Ahmet Furkan Mercan,Tuncay Çakmak
25 Octobre 2019•Mise à jour: 25 Octobre 2019
AA - Ankara - Tuncay Çakmak
La Turquie a dénoncé le rapport d’Amnesty International concernant le sort des Syriens vivant en Turquie.
Dans un communiqué écrit, publié vendredi, le porte-parole du ministère turc des Affaires étrangères, Hami Aksoy, a démenti les affirmations d’Amnesty International quant "au renvoi forcé de réfugiés syriens vers leur pays".
Aksoy a d’abord rappelé que la Turquie accueille sur son territoire plus de 4 millions de réfugiés, dont 3,6 millions de Syriens, faisant d’elle le pays qui compte le plus de réfugiés dans le monde, "alors que de nombreux pays érigent des murs de béton ou de barbelé à leurs frontières".

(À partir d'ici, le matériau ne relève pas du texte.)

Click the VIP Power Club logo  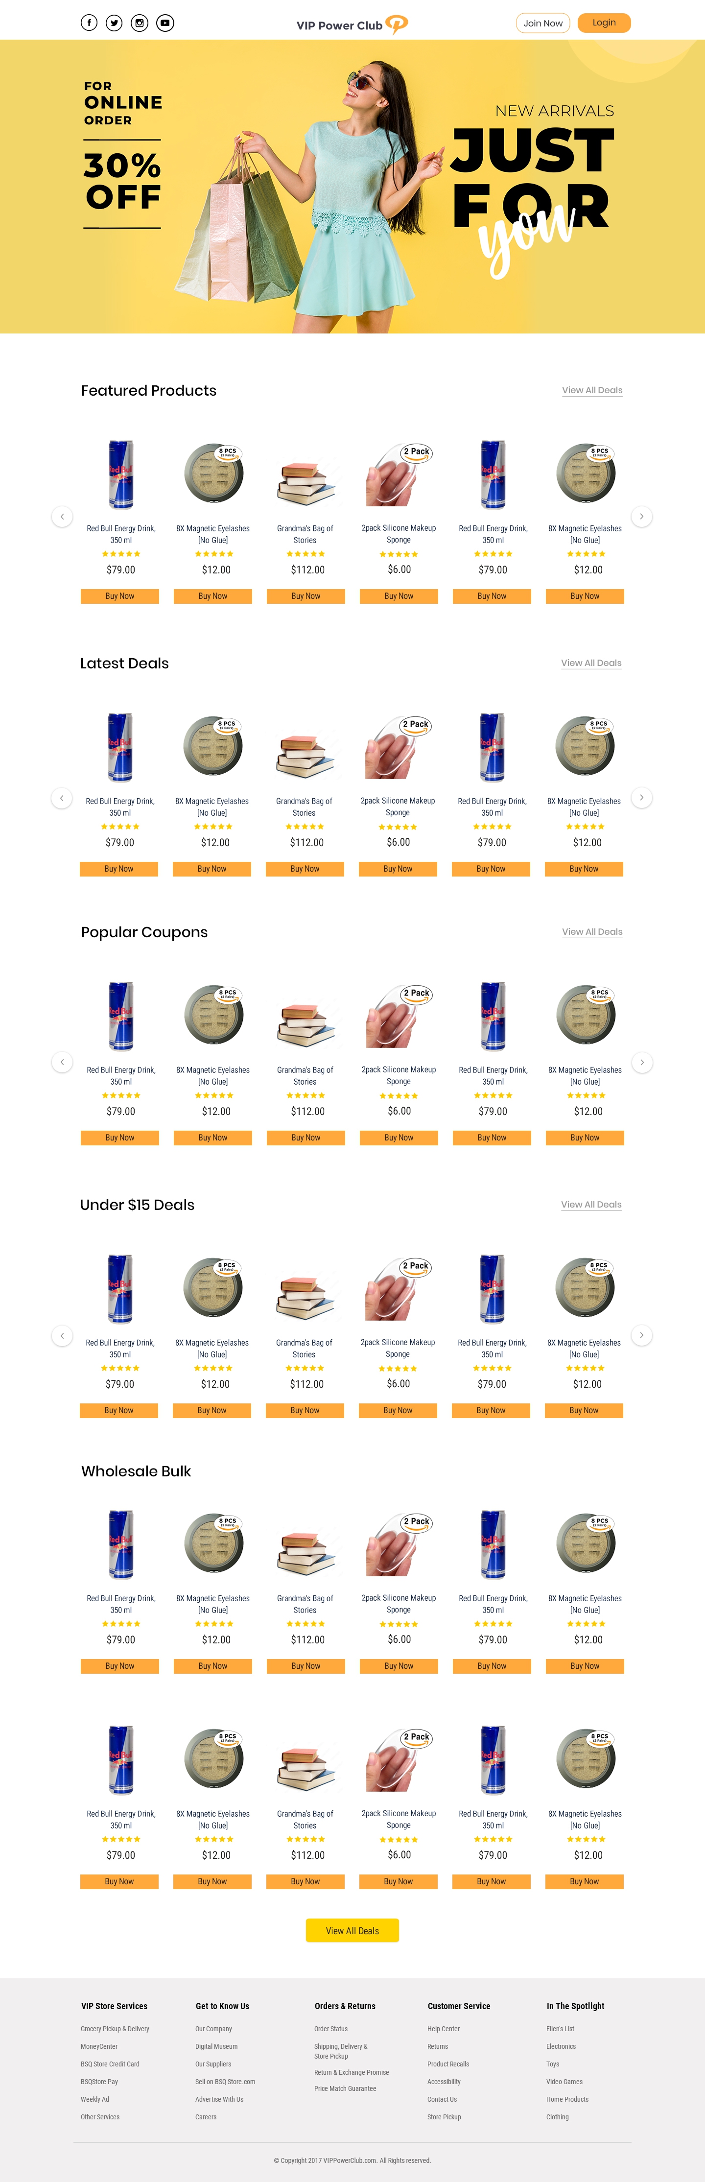click(352, 25)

Le porte-parole a également souligné le fait que la Turquie respecte scrupuleusement le principe du non-renvoi forcé des réfugiés dans leur pays.

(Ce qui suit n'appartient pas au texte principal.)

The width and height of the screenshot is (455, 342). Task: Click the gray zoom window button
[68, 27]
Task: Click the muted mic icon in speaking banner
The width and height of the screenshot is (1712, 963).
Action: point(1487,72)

"Nous rejetons donc les allégations contenues dans ce rapport. Les accusations qui parlent de renvois forcés, de menaces et de mauvais traitements sont totalement faux et le fruit d’imaginations", a-t-il assuré.
Aksoy a expliqué que la Turquie travaille de manière étroite avec le Haut-Commissariat des Nations Unies pour les réfugiés (UNHCR) au sujet du retour "en toute sécurité et volontaire" des réfugiés syriens.
Le responsable turc a notamment rappelé que près de 365 mille Syriens sont rentrés en Syrie dans les zones libérées de la présence terroriste par la Turquie.
"Nous pensons que les Syriens pourront rentrer chez eux si les infrastructures humanitaires et physiques, et si la sécurité sont assurés en Syrie. L’un des objectifs de l’opération Source de Paix, en combattant les groupes terroristes PKK/YPG est de permettre le retour volontaire et sécurisé des centaines de milliers de personnes qui ont fui la terreur et l’oppression. Dans ce sens, la communauté internationale a aussi de lourdes responsabilités à assumer. En attendant, notre pays va continuer à s’efforcer d’améliorer les conditions de vie des Syriens", a-t-il conclu.